# Cleopatra



## Dutchman (Aug 25, 2004)

This is the "feral" kitten that I am keeping. She's the one in front sitting in the little cat bed. Today is the fourth day for her since returning home from the vet where she was tested and examed, spayed, and had all her shots. She has been kept indoors since her return. She was hiding out some the first two days but I was able to get to her easy enough. Any time that I've had her on my lap petting her she's been real calm. She had free roam of my home and come to jump up on my lap when she wants, and last night came to join me and spend the night with me on my bed. I'd say she is no longer a feral, but a real nice loving house kittie!!!










I'll get more pictures of her later and hopefully show better details of her. Black is pretty hard to do.

Dutchman


----------



## jessamica8 (Aug 17, 2004)

Awww, glad to hear she is settling in so well! It's good you got to be an influence for the kittens when they were young enough to tame. Because of you, they all have a chance for a good life as beloved pets! Not bad for your first time, eh? Can't wait to see more pics - but, yep, black _is_ a hard color to photograph!


----------



## Dutchman (Aug 25, 2004)

*She's mine all mine*

Cleopatra or Cleo for short I am keeping for myself and I'm going to do all I can to give her a good loving home. My other cat, David, is 19-1/2 years old because of all care and love I've given him and Cleo will be getting the same..
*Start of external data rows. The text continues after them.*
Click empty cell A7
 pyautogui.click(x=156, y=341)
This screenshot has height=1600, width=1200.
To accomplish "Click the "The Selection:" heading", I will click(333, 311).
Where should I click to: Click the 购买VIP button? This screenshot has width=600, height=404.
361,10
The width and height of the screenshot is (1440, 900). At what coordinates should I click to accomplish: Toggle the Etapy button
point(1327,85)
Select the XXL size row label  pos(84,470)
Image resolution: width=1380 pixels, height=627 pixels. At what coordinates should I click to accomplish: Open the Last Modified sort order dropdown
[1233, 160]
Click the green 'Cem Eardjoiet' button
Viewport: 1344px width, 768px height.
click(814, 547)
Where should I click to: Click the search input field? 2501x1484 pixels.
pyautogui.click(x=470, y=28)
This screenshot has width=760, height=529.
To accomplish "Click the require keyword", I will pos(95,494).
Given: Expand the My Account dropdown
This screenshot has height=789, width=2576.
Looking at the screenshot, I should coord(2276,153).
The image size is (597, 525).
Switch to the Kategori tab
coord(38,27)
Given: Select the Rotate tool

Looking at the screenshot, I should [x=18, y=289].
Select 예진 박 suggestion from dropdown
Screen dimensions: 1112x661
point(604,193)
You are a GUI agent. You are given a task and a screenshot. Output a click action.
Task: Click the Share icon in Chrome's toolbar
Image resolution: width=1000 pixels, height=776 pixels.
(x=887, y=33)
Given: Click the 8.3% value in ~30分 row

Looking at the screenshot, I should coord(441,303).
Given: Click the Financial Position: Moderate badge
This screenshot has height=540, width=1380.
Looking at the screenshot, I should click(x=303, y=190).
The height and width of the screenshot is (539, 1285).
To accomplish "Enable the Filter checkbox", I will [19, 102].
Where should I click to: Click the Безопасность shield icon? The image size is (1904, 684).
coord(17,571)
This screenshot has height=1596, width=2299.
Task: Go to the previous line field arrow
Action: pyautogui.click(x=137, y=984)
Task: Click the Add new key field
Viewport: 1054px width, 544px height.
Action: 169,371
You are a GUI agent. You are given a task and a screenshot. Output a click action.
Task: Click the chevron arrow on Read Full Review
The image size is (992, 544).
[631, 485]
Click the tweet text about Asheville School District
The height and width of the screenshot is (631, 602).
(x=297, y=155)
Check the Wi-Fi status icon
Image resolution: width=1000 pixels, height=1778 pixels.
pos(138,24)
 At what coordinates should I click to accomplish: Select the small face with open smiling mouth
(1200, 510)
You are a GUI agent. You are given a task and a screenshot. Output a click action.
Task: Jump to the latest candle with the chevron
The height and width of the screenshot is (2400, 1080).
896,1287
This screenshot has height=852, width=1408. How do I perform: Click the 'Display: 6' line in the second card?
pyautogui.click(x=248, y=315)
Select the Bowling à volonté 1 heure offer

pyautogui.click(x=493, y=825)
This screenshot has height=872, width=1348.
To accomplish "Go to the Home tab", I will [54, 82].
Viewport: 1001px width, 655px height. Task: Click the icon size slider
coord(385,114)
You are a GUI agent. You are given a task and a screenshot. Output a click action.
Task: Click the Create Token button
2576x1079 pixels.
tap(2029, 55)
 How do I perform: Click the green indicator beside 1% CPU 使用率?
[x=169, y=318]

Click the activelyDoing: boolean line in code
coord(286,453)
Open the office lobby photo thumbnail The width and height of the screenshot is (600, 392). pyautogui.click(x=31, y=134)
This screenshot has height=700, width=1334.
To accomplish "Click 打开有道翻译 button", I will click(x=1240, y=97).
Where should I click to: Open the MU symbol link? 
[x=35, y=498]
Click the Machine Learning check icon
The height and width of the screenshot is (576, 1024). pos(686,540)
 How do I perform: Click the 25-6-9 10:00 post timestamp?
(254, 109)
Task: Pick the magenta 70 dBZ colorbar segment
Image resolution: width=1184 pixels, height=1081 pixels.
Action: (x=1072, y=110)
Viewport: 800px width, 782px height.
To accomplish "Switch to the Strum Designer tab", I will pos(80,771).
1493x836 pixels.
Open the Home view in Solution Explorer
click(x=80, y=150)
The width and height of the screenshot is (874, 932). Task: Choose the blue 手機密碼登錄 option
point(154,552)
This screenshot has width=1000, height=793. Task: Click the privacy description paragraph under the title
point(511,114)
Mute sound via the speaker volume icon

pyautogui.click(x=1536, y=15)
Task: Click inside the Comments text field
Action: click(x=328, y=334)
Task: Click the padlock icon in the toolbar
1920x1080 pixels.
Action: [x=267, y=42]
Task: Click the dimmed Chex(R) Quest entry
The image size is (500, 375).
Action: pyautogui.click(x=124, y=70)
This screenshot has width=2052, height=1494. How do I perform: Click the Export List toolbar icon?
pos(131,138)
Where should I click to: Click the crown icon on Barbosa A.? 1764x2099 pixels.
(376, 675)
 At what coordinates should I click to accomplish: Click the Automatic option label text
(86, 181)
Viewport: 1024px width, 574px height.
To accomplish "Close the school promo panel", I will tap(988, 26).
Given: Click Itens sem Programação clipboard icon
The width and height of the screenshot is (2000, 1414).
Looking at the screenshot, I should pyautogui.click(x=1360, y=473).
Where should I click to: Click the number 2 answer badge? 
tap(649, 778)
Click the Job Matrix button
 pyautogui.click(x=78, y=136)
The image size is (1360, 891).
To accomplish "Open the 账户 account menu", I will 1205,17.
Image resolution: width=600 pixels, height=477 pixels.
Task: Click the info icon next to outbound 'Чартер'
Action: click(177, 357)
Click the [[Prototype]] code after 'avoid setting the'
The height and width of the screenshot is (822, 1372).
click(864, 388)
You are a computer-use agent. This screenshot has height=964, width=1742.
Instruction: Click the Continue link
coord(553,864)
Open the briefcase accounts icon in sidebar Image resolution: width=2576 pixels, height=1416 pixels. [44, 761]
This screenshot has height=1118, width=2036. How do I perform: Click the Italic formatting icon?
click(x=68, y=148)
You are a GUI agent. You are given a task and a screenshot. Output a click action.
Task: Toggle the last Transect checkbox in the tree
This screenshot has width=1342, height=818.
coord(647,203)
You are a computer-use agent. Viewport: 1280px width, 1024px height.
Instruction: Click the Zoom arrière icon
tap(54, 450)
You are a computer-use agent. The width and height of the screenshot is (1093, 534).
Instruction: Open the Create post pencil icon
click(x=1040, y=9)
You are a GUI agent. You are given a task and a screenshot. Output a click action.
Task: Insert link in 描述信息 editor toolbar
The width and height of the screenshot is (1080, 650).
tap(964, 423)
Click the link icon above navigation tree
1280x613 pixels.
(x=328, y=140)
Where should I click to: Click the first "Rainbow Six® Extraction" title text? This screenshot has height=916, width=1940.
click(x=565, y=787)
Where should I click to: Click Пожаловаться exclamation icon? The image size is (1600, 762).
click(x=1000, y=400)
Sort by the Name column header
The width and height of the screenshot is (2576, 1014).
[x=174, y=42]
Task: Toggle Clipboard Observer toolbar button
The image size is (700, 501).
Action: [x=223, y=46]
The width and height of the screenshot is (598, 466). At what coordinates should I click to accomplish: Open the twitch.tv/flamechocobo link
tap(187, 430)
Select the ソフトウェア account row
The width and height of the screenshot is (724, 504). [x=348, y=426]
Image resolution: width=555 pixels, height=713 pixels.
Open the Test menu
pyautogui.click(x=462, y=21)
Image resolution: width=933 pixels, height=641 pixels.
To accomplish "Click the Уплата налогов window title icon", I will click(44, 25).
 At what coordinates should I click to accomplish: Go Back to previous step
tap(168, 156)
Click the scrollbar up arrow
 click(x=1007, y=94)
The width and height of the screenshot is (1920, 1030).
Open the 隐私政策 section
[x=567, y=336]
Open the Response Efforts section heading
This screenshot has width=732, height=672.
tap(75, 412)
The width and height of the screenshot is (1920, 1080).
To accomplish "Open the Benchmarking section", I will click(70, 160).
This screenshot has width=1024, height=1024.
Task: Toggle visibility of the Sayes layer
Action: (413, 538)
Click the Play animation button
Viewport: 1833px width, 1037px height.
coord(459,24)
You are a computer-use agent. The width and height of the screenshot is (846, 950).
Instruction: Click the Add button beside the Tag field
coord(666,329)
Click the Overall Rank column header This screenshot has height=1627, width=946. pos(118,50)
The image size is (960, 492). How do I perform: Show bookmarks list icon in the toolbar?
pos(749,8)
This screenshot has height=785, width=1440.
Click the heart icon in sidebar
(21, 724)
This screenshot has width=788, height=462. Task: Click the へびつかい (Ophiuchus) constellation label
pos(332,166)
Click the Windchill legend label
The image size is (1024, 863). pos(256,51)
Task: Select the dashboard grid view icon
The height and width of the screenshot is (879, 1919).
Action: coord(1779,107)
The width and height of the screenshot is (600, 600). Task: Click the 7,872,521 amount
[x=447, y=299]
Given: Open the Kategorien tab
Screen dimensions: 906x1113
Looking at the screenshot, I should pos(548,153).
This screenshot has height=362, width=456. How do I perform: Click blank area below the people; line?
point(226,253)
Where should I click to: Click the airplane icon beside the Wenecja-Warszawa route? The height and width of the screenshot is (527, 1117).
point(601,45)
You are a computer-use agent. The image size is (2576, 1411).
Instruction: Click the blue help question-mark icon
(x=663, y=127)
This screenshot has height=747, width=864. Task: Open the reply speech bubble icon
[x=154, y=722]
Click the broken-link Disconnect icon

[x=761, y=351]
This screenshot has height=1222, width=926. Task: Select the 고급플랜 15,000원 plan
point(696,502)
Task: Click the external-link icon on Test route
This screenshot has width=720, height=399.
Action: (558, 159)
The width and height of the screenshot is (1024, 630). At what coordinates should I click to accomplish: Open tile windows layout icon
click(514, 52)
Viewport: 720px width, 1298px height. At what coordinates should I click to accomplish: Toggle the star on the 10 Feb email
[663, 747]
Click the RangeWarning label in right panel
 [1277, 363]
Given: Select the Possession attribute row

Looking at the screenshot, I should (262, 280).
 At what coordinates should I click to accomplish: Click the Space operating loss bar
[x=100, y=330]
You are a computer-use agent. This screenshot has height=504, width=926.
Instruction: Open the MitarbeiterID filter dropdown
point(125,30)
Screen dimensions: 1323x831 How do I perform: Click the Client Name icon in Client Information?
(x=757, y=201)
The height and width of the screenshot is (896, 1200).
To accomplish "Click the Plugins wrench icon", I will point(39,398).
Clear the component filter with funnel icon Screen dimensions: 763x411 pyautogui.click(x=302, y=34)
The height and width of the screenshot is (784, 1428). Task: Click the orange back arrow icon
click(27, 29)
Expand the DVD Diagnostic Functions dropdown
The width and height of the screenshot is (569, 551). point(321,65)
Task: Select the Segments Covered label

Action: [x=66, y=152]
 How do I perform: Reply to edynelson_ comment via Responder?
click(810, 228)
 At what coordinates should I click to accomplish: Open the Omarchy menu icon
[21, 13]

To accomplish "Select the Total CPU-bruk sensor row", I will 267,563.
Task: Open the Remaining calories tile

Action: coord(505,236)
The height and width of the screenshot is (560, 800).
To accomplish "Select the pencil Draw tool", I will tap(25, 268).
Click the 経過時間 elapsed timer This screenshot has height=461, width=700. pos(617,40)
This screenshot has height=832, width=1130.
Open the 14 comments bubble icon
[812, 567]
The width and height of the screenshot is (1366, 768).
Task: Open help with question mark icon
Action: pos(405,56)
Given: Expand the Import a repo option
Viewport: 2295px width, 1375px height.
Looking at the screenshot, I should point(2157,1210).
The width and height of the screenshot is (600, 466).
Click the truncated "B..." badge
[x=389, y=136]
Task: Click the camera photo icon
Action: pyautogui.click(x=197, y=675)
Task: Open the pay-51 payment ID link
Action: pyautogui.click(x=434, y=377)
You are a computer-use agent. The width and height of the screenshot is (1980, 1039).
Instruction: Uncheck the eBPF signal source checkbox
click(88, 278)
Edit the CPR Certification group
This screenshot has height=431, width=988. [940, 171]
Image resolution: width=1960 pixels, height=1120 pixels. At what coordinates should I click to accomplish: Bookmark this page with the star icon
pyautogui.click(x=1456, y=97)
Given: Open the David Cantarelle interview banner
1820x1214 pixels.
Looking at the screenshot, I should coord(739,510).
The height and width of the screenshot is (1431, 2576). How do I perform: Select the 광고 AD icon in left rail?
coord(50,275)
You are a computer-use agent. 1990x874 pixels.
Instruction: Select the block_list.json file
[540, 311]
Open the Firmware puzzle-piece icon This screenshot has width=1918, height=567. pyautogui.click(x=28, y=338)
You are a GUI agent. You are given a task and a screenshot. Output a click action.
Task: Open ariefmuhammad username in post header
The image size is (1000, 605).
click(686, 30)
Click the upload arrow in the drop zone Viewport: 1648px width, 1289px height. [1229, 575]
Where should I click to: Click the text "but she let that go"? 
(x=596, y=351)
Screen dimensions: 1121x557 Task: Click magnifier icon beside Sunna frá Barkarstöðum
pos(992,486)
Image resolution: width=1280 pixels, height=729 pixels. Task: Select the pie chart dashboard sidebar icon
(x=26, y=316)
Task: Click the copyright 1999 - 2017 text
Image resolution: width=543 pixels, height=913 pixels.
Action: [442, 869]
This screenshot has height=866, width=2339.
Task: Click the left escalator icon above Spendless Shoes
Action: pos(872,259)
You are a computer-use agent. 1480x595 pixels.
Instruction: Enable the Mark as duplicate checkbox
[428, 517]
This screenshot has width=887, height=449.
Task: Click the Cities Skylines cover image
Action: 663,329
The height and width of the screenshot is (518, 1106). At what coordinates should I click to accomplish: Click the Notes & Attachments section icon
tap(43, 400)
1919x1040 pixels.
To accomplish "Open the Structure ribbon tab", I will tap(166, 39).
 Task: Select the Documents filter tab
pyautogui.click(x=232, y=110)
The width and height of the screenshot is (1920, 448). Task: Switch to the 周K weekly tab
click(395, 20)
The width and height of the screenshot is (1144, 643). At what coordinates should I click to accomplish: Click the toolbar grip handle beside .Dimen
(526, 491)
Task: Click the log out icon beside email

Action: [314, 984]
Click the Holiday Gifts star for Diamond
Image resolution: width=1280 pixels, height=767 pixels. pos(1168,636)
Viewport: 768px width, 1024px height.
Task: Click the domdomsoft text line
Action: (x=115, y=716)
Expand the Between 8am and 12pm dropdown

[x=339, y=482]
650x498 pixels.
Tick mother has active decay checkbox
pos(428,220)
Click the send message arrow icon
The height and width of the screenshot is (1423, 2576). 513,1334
I don't think of her as being a feral now so future post will be in the regular cat section.


Dutchman


----------



## spacemonkey (Aug 12, 2004)

She's a cutie!!! Love the long hair


----------



## Cameocat (Sep 8, 2004)

Dutchman, What beautiful kitties! I love hearing such good news ! Keep up your good work because it sure does seem like you know what you are doing. Thank God those kitties had you to help them,


----------